What's Wrong with the US Government

Today's rant is about the postal service.

I have a friend in Wyoming hiking and camping. He's been there for three weeks and is planning on staying for another two months. I promised to send him his mail from time to time, but never know where he's going to be.

My friend called me the other day and said "send it General Delivery to Pinedale, Wyoming." I put everything in an envelope and rode my bike to the Pacific Beach Post Office to mail it. They couldn't help me. Apparently the United States Postal Service has no ability to find the zip code for general delivery in Pinedale, population under two thousand people. Now Pinedale is a small town as are most towns in Wyoming so I know there's only one post office. I told the postal worker this and she asked her co-workers and they all decided I needed to go to the Midway Post Office, which is six miles away. Now six miles to you rural folks might not sound like much, but for us city folks, six miles of stop signs, traffic signals and up and down hills and back again in under an hour (when I had to be home) wasn't going to happen on my bike. I guess I could have ridden home, started up a car and driven there, but then it would by seven miles there and seven miles back getting close to rush hour.

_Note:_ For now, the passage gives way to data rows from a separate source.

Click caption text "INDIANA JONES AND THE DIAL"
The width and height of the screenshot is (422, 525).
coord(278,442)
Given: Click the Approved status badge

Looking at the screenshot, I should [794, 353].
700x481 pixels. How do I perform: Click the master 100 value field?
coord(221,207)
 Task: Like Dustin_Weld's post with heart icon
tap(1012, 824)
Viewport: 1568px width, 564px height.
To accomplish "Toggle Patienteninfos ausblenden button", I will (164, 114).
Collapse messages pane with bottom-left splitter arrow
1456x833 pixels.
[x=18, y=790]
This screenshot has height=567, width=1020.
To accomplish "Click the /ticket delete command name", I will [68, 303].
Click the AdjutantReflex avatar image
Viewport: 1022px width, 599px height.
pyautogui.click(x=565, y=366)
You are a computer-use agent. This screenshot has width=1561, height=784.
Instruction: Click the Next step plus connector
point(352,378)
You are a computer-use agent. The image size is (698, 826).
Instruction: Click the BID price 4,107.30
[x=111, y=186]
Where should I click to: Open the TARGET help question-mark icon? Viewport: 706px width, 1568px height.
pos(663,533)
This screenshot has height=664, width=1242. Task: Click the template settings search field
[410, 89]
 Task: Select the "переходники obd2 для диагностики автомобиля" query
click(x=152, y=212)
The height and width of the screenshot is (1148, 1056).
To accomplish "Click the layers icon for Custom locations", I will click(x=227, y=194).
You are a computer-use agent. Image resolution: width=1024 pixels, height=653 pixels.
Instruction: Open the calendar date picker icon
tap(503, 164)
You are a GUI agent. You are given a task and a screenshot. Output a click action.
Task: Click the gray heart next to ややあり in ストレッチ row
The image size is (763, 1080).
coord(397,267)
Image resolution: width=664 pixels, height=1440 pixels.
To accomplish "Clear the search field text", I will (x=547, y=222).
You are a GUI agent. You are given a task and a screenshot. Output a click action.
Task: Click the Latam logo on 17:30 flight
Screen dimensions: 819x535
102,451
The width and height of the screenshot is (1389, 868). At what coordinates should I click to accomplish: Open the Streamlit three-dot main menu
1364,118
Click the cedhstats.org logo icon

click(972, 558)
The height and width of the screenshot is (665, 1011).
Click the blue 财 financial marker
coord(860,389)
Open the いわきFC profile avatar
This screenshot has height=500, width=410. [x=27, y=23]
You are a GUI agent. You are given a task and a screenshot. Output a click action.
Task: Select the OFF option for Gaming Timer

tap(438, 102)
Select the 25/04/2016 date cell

I felt like I was in the twilight zone. If a person cannot not obtain a zip code from a United States Post Office, then where, I ask, would I find one? So I rode my bike three blocks to the library, got on the library computer, went to the USPS website and searched for the zip code for the street address of "General Delivery" in Pinedale, Wyoming. And I had the zip code.

Then I had to go back to the Post Office to mail the package. Am I the only person who sees something wrong with this picture?